En fin, este proceso pandémico del cual no sabemos su fin, nos encuentra hoy ante un panorama preocupante en cuanto a infectados, luego de un bombardeo mediático y en algunos casos, ciudadano, que fomentando el no cumplimiento de la cuarentena, la desestimación de la existencia del virus e innumerables concejos basados en la irracionalidad e irresponsabilidad por parte de algunos comunicadores energúmenos y otros corrientes, han aportado y dado forma al peor momento en materia salud en nuestro país, que nos ubica paralelamente en una especie de “embudo obligatorio y necesario” que busca la salida de la PANDEMIA, como tema excluyente, en donde el gobierno de Alberto Fernández y Cristina Fernández, comienzan a poder moverse, no sin limitaciones debido al imponderable del año, en otros terrenos que son justamente aquellos tendientes al cumplimiento de la plataforma electoral, pero tampoco, los “ANTITODO” bajan los decibeles, por el contrario, agitan.

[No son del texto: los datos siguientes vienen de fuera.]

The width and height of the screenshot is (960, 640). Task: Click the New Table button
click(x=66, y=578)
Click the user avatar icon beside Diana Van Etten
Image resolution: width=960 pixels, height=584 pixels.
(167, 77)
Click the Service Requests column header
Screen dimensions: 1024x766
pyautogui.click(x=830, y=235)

Las mismas marchas, son un resumen de todo lo que se “vomita” por radio, televisión, medios gráficos, digitales, y redes sociales, que nos muestra en la heterogeneidad de los motivos de las quejas,(desde la vacuna, hasta el confinamiento, pasando por teorías conspirativas innumerables y delirios dignos de algún gran director de cine) la insuficiente fuerza hegemónica de cada una de ellas , revelando así, que no está allí el argumento de las manifestaciones, si no que en todas, la excusa que deja desnuda la intolerancia que despierta un gobierno cuya concepción previa realizada por parte de algunos sectores de la comunidad, sentencia cualquier política adoptada o ideada, solamente por su origen.

En este marco, se puede apreciar con claridad, que lo que emerge desde la masividad de consumo tecnológico y/o comunicacional, no es más que la reproducción y replica, de poderes reales y monopólicos que machacan ante la amenaza de la justicia social, sobre la población toda, un discurso vacío de contenido que lo único que transmite es un sentimiento de odio, dispersión y empantanamiento, dentro del cual intentan empujar a la gente, que en determinadas ocasiones ni siquiera sabe bien, en que se basa su insatisfacción.